Despite the economic challenges facing much of the mortgage industry, Lenders One Mortgage Cooperative, a national alliance of community mortgage bankers, correspondent lenders and suppliers of mortgage products and services, reported growth in all key areas of its business through the first half of 2011.

Lenders One added 18 member companies to its roster through June and has since welcomed 10 more new members in the third quarter, bringing the total number of active members to 198. Driving this continued growth are the significant cost savings Lenders One provides members in secondary marketing, settlement services and other business related areas such as marketing. These offerings help members to maximize their profits and expand their market share.

“We only become stronger with the addition of each member,” explained Scott Stern, CEO of Lenders One. “Nonetheless, Lenders One would not exist without our network of preferred investors and vendors who provide our members with outstanding products and services. Lenders One is truly a marketplace of mortgage industry experts from all sectors of mortgage banking.”

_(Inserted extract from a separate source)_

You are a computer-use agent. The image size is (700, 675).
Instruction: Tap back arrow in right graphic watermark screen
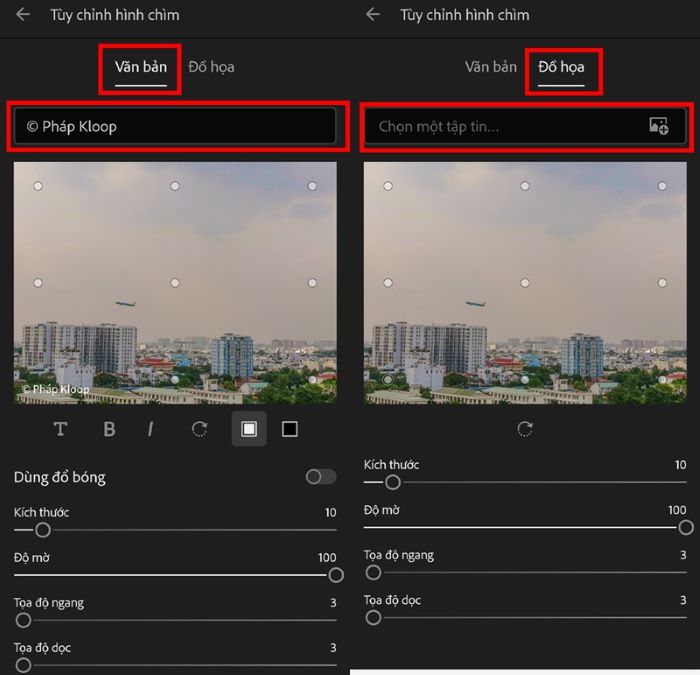click(x=373, y=15)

To that end, Lenders One enhanced and expanded its preferred investor platform in the first half of 2011. It welcomed Bank of Internet and Franklin American as new investor partners as well as renewed other key investor relationships. In addition, Lenders One welcomed several new preferred vendors including DocVelocity, Leads360, MortgageEducation.com and VirPack while continuing to strengthen existing preferred vendor relationships.

Despite predictions of lower mortgage volume nationally, Lenders One members reported a 16-percent increase in total loan volume through the second quarter 2011. Lenders One members originated $39.4 billion in total loan volume through the second quarter 2011, up from $34 billion in volume generated during the first half of 2010.

Stern added, “We are pleased with our ability to provide value to every participant in the cooperative including our members, preferred investors and preferred vendors, especially considering the very difficult market we are all in.”